Sport-light: Royal Holloway Men’s Football Club President Alex Parry

Eliot K. Raman Jones | Sports Editor

 

Alex Parry was elected as President of Royal Holloway Men’s Football Club in May 2020, after serving as Treasurer for the last academic year. Sports Editor Eliot Raman Jones spoke to him about what Men’s Football is all about, the club’s aims for next season, and the issue of inclusivity in team sports at Royal Holloway.

 

Could you tell me a bit about what first attracted you to the role?

Alex Parry: I saw the direction that I wanted to lead the club in, and I knew I was going to be here for next year, so I thought, ‘This is what I want to do.’

 

What’s the best reason to join Men’s Football at RHUL? If you’re a fresher and you’ve just seen it on the list of sports teams, what’s the reason that puts it above the rest?

AP: Firstly, it’s football, it’s the most popular sport in the world, everyone loves it. We welcome everyone who comes in, no matter who you are, no matter what you are. We try and train as much as we can, we try and play as much football as we can, we try to do as many socials and include as many people in the socials as we can.

 

There have been claims made that the high price of memberships to team sports such as football deters people from joining.
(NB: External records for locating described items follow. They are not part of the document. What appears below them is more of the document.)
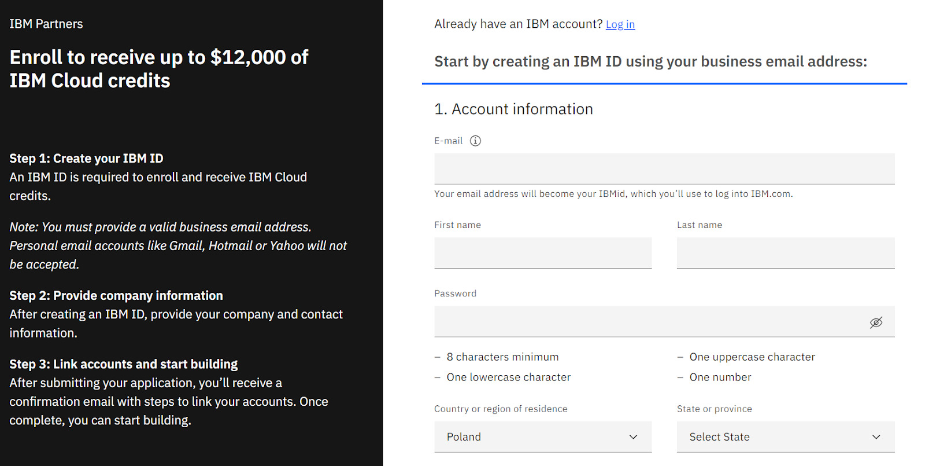925x466 pixels.
Task: Toggle password visibility eye icon
Action: coord(876,322)
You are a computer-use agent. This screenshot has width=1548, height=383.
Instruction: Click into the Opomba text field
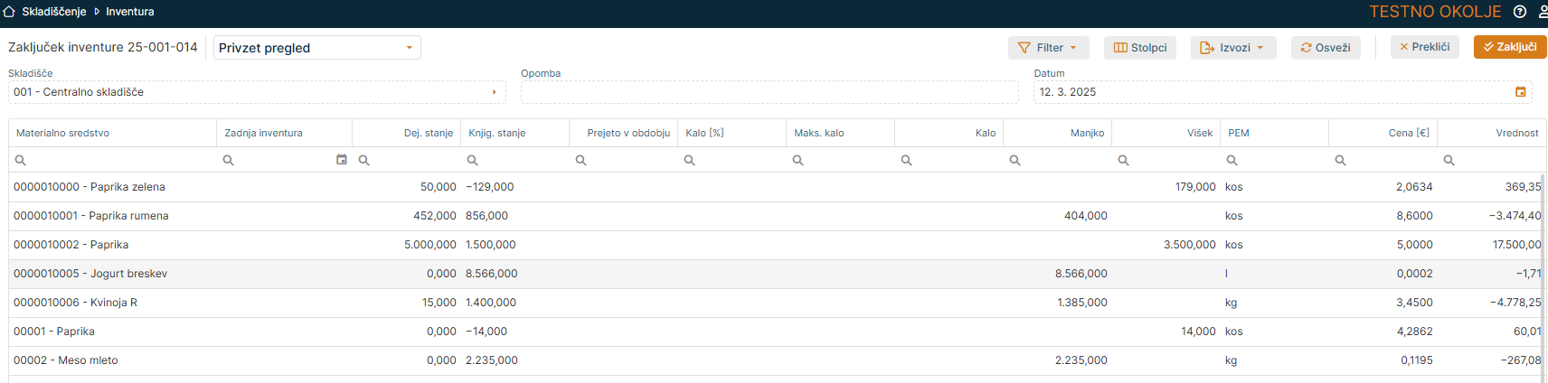tap(769, 92)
I was wondering if you could shed some light on how funding and finance work running a club at Royal Holloway?

AP: The SU see football as a fairly financially stable club, so they say that we don’t need the money and give it to other clubs who do. It’s not nice for us to have to charge these high prices, but it’s what we have to do so the club can survive. Last year we started a new way of helping people to pay, which we broke down into Tier One and Tier Two for First Term and Second Term respectively, to help people who couldn’t pay it all in one lump sum. We’re looking for new ways next year to help people work for their membership too. We usually hire referees on Saturdays, and they don’t have to be qualified, so we’re looking at that as a way for new members to earn money to pay back to the club.

 

Moving onto the current issue of inclusivity in sport at RHUL, do you think that there are obstacles that discourage people from joining football? What do you think these are and how might they have an impact on inclusivity and accessibility?
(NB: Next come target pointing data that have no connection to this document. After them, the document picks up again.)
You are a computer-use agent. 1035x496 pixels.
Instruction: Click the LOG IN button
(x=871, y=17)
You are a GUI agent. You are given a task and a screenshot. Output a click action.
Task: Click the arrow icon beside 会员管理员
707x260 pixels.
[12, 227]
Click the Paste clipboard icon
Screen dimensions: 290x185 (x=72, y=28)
AP: I think we are one of the most culturally diverse clubs at the university, but I think every single club can do better. I saw someone on Overheard saying that just wearing rainbow laces and little things like that make people feel more welcome. It is also hard to join football because the trial period is so demanding, and we have to be so strict about it because there’s so many people who want to join. We typically have 30, 40, 50 people at the club who will be here next year, so we can only take 30, 40, 50 new people in, and we have roughly 200 new people apply every year.

 

How will the club continue to tackle these issues?
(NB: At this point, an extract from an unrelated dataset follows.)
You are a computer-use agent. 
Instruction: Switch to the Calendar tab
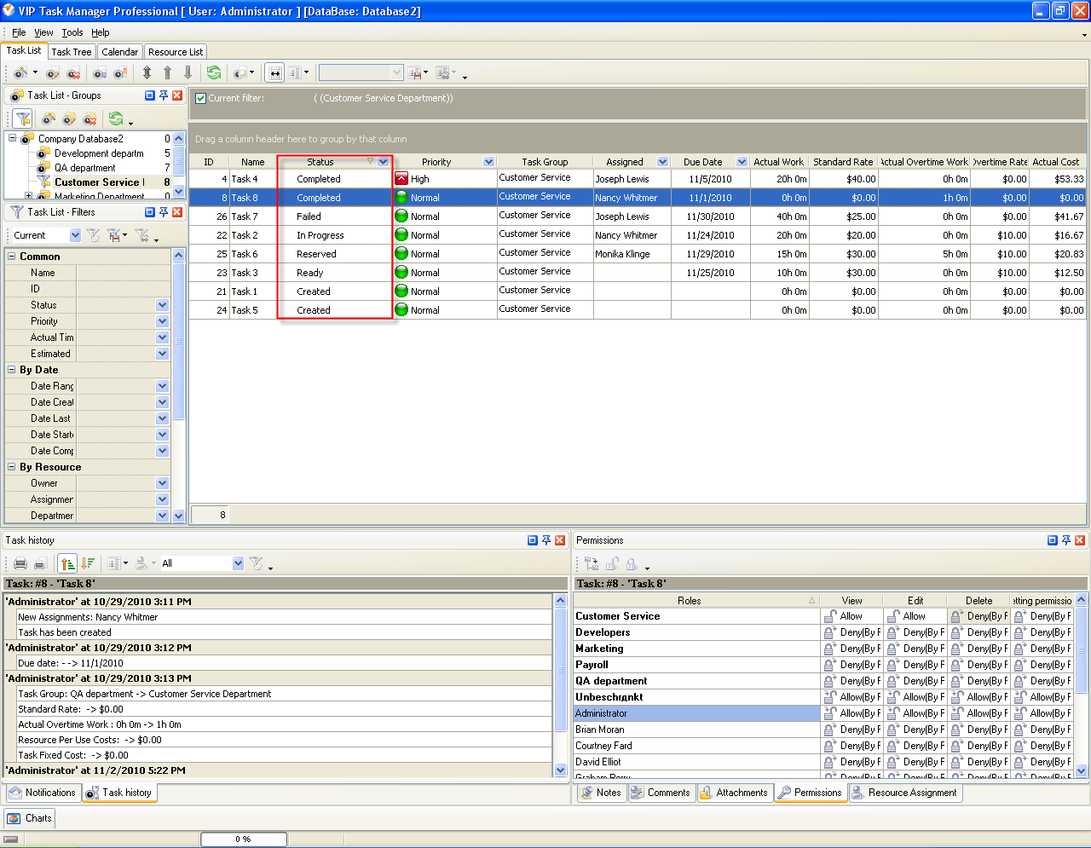(119, 52)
AP: It is very hard just to change the whole culture of the club, and the whole view of Men’s Football. Some people when they think of Men’s Football think of the social people from the team and what they’re like on a night out, and think that that’s what the whole club is. We’re not all like that. Moving forward, I want everyone to think that they are all part of the club, and other people to look at football as a complete unit, rather than just a few people. It’s also very intimidating if you’re a fresher to see the ten or so popular and social football players hanging out in the same corner of the SU and then wanting to become a part of that club.

 

What are the club’s goals for this next academic year? What are you hoping to achieve by the end of your tenure?

AP: I’m hoping for trophies across every single team. Last year the 1’s won both leagues, and it’ll be hard for them to win back-to-back leagues because they’ll be in a higher division, but there’s no reason they can’t do it. The 2’s, didn’t do well enough, but have the ability to succeed. We need the organisation and the playing time to develop. Off the field, I want to do more charity events and a lot more social events to improve how close we are as a team and to make everyone feel welcome.  

 

Finally, how would you sum up Men’s Football Club in a sentence?

AP: Men’s Football is one of the nicest, friendliest places to be, and has all the highs and lows of any club, but you can still come off the pitch after a bad game with a smile on your face.